The efficiency and safety of oral tranexamic acid in total hip arthroplasty

Methods:

We systematically searched articles about oral administration of TXA in THA from PubMed, Embase, Scopus, Web of Science, the Cochrane Library, and the Chinese Wanfang database. Study eligibility criteria:

• 1.
  Patients underwent primary THA;
• 2.
  The intervention was oral application of TXA in THA;
• 3.
  Outcomes included hemoglobin drop, total blood loss, transfusion rate, length of stay, and complications;
• 4.
  The studies were designed as randomized controlled trials (RCTs) or clinical comparative trial (CCT).
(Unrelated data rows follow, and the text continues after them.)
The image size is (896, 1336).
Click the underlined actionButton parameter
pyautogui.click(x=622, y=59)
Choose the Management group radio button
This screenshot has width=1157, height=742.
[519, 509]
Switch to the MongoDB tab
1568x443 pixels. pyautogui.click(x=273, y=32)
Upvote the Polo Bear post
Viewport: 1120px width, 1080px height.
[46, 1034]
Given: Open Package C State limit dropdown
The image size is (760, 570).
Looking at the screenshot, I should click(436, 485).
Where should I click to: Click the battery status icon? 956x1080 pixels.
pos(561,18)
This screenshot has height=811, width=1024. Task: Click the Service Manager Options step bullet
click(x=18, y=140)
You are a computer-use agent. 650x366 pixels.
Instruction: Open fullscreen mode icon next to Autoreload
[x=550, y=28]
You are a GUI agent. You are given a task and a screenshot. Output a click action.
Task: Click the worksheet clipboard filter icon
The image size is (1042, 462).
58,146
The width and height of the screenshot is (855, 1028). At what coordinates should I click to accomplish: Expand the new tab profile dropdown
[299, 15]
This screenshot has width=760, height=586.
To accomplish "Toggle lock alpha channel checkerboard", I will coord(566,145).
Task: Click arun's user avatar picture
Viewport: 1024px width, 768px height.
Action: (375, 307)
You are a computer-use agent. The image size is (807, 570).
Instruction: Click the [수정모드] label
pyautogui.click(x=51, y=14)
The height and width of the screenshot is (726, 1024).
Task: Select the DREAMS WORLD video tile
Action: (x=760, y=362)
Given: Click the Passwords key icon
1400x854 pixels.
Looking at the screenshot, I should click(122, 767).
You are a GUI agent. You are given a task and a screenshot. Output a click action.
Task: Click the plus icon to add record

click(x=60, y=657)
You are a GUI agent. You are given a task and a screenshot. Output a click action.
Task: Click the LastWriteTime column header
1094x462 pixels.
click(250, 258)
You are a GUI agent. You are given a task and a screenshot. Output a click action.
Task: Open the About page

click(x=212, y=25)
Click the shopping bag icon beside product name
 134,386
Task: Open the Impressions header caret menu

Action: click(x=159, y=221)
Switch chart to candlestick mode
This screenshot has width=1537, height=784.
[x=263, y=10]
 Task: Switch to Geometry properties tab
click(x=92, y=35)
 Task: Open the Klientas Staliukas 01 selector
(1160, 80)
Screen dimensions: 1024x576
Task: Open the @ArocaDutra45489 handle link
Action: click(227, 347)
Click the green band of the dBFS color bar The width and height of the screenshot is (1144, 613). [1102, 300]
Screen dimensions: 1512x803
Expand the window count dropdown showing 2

The outcomes were collected and analyzed by the Review Manager 5.3.

Results:

Nine RCTs and 1 CCT, containing 1305 patients, were ultimately included according to the inclusion criteria and exclusion criteria in the meta-analysis. The effectiveness of oral TXA was as similar as the IV or topical TXA in regard to hemoglobin drop (SMD = −0.14; 95% CI, [−0.28, 0.01]; P = .06), total blood loss (SMD = 0.01; 95% CI, [−0.13, 0.16]; P = .84), transfusion rate (OR = 0.76; 95% CI, [0.38, 1.55]; P = .37). Compared with single oral TXA or blank group, multiple oral TXA effectively reduced hemoglobin drop (SMD = −1.06; 95% CI, [−1.36, −0.77]; P < .05), total blood loss (SMD = −1.30; 95% CI, [−1.66, −0.94]; P < .05), transfusion rate (OR = 0.53; 95% CI, [0.29, 0.95]; P = .03). There were no significant difference in terms of length of stay and complication among all of enrolled studies.